Input records:
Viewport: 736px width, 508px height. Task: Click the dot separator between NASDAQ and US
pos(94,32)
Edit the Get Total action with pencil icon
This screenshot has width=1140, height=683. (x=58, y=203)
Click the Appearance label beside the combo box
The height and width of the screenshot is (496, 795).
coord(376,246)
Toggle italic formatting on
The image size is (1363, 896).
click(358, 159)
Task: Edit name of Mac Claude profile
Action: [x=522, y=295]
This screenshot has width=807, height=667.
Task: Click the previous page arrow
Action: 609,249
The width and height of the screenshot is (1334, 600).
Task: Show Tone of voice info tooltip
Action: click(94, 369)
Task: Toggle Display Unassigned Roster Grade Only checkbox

Problem statement: Every entry above must be reproduced exactly.

Result of this task:
Viewport: 736px width, 508px height. Task: Click the dot separator between NASDAQ and US
pos(94,32)
Edit the Get Total action with pencil icon
This screenshot has width=1140, height=683. (x=58, y=203)
Click the Appearance label beside the combo box
The height and width of the screenshot is (496, 795).
coord(376,246)
Toggle italic formatting on
The image size is (1363, 896).
click(358, 159)
Task: Edit name of Mac Claude profile
Action: [x=522, y=295]
This screenshot has width=807, height=667.
Task: Click the previous page arrow
Action: 609,249
The width and height of the screenshot is (1334, 600).
Task: Show Tone of voice info tooltip
Action: click(94, 369)
Task: Toggle Display Unassigned Roster Grade Only checkbox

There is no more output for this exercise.